The fine fragrance business has shown tremendous growth rates. I do not expect to have that strong a growth going forward, but I do expect continued solid growth from fine fragrances. I think that is because of our capabilities. We have got great perfumers. We have got great molecules. We have got significantly enhanced investment in innovation that is going to be coming more in 2026 and 2027. We have invested in places like Dubai with Creative Center and Creative Centers in other parts of the world, Shanghai and others. We are absolutely committed to this market. We absolutely want to serve our customers to help them have great products. I think another dynamic here is the whole social media dynamic where you are seeing influencers really starting to or have been, and I think will continue to expand the marketplace, expand to new generations, to.

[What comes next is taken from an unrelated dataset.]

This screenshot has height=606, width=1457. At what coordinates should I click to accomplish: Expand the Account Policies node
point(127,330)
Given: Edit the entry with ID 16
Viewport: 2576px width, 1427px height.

Not only females, but more to males, a younger generation, and more diverse groups. I think that's fueling the growth, and we see that continuing.

Speaker 0

Thank you. The last question is from the line of Christopher Parkinson with Wolfe Research. You may begin.

Speaker 2

Hey, good morning. This is Harris Fine. I'm for Chris. I mean, there's been some solid year-on-year margin comps in food ingredients. Just wondering if you could maybe talk about the line of sight to bridge that margin to the mid-teens next year. We're also all looking forward to the strategic update early next year. In the interim, maybe if you could talk about any opportunities you have to prune maybe more along the lines of what you did with the soy crush business in the interim could also be helpful. Thank you.

Speaker 1

Yeah. Hey, Harris. Thanks for the question. Look, I think the food ingredients team has done a fantastic job really emphasizing margin improvement. Just kind of bringing it back, if you remember, at the lows, it was about 9% EBITDA. The trajectory now, it was 9, 12, moving towards 14 if you adjust for portfolio, gets towards that 15. The line of sight is actually pretty strong in terms of overall recovery, and the team has done an excellent job. As they go forward, what's really important, because not only did we divest business, we were also very strategic in, I'd say, ongoing pruning of our overall portfolio. We were very selective. Some of the lower-margin businesses, we kind of walked away, which is embedded in some of our top-line performance this year in 2025. I think so.

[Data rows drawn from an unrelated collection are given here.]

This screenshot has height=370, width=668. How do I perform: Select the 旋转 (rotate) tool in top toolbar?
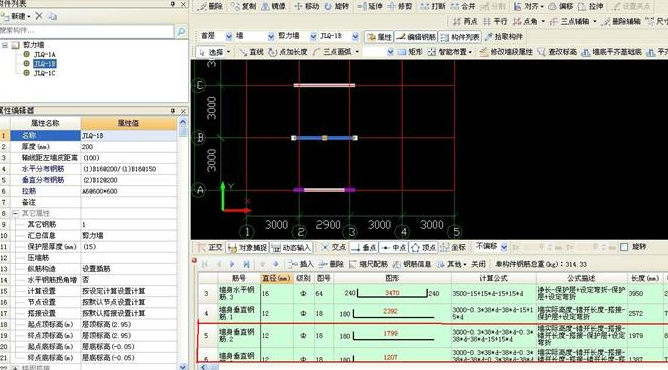(x=336, y=6)
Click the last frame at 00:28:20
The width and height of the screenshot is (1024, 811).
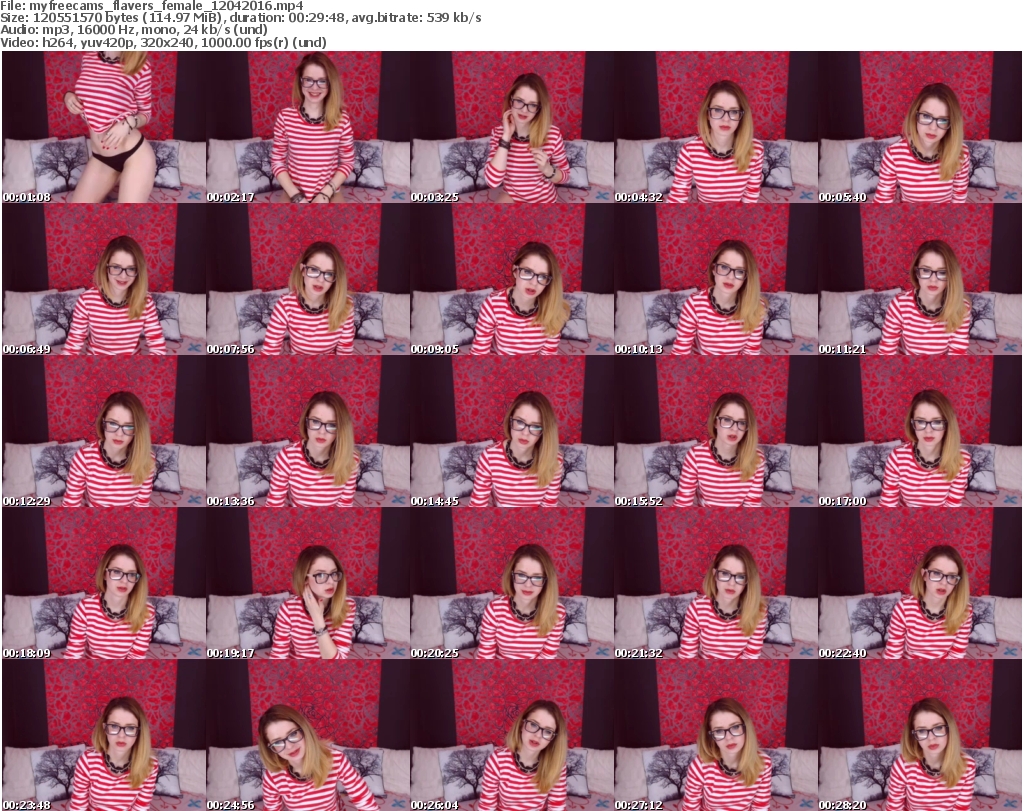coord(919,735)
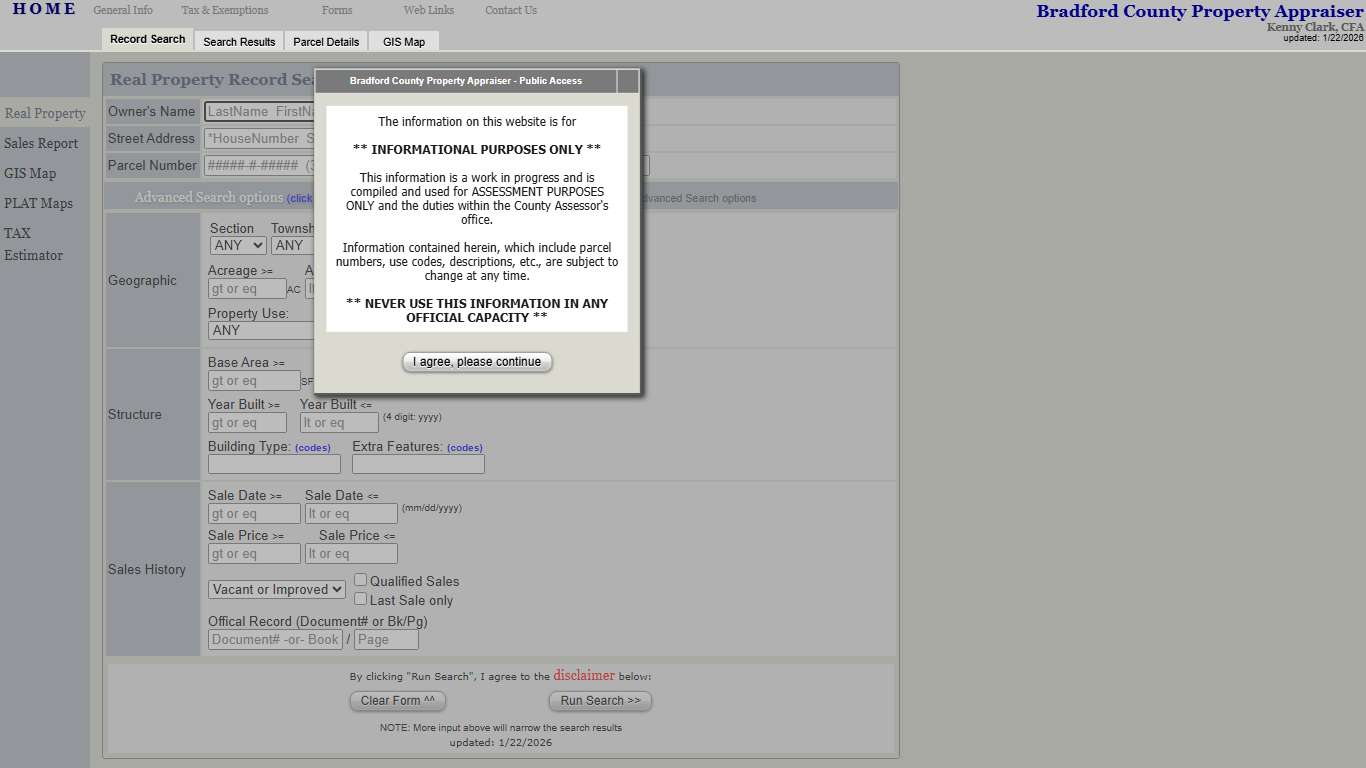This screenshot has width=1366, height=768.
Task: Click the 'I agree, please continue' button
Action: pyautogui.click(x=477, y=362)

As you go into 2026, the more growth you can get into that business and return to growth, that's where you get nice leverage with the P&L. That's kind of priority number one, is how to get the business back towards that growth number. One. Two, we started basically two years ago on a big productivity push. Looking at plant optimization, raw material optimization, the team has done a good job, and that's a big driver of what you're seeing in the performance in 2025. That will also continue into 2026. Between those two levers, I think you still have a line of sight to continue to improve that business, both from a top-line perspective, but also from a margin perspective.

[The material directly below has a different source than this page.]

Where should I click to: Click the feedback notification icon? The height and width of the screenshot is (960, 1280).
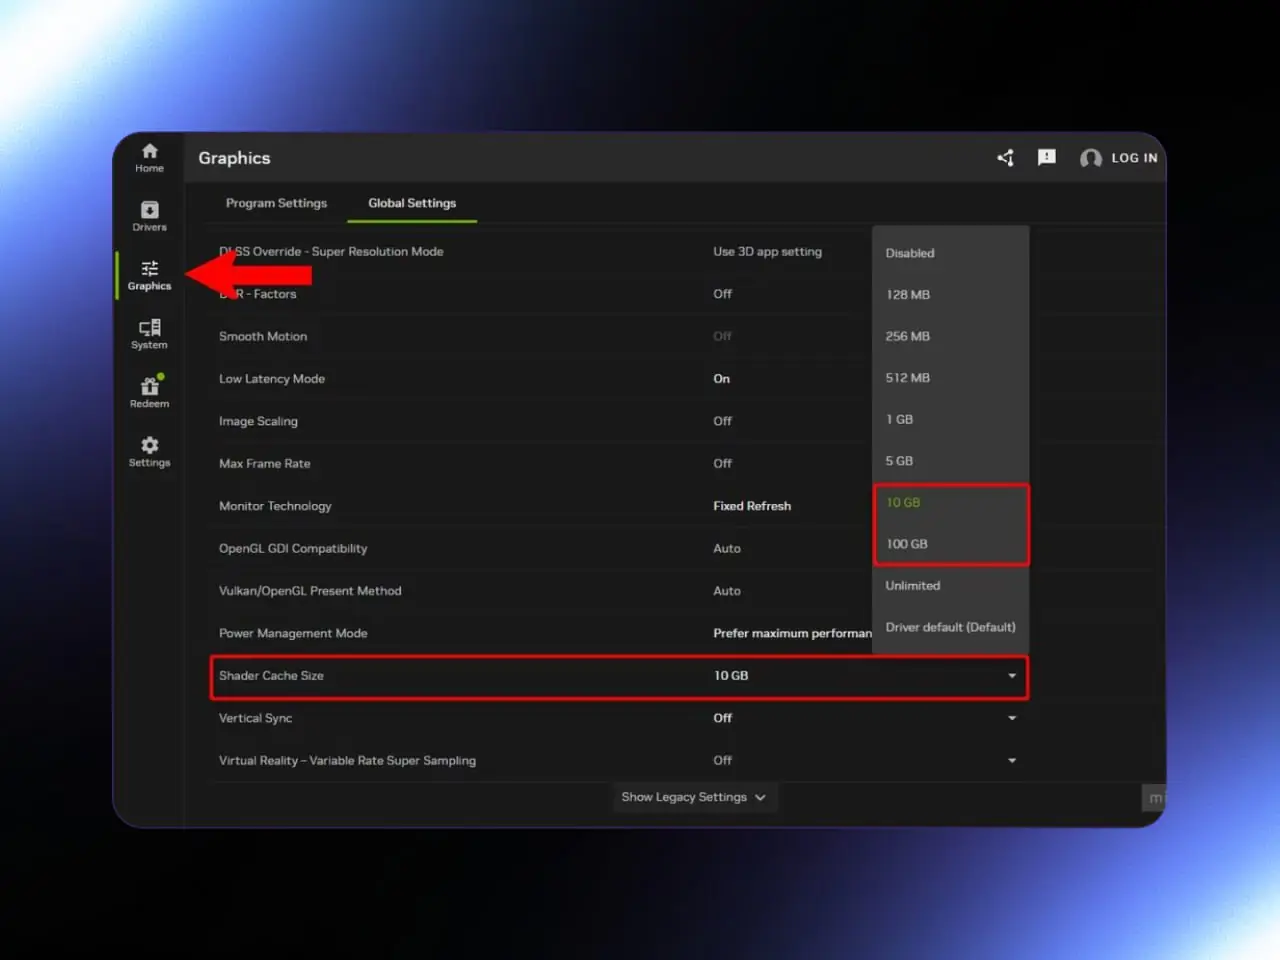(x=1046, y=158)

I think then you'll get back to that mid-teen, and the team is focused and fully focused on that as they drive going forward.

Speaker 2

I'll just add one other thing is we are investing where we see high profit margin growth opportunities. For example, the Tara Fruit Inclusions business segment, we're expanding the capacity significantly there. The current capacity is sold out, high margins, high growth. Andy and his team are really driving also growth in the higher margin areas.

Speaker 0

Thank you. There are currently no questions registered at this time. I'll let the pass the call back over to Erik for any further remarks.

Speaker 2

Thank you all for joining today's call. Let me close by saying that I'm very proud of the progress the IFF team has made over the last 18 months. We are a much stronger company with a bright future. We have a solid balance sheet, a clear strategy, a strong and strengthening innovation pipeline, a strong focus on serving customers and consumers, and we're executing better and better and doing what we say we are going to do. I look forward to the road ahead, and thank you very much.

Speaker 0

Thank you all. At this time, this will now conclude today's conference call. We appreciate your participation. We hope you all have an amazing rest of your day. You may now disconnect your line.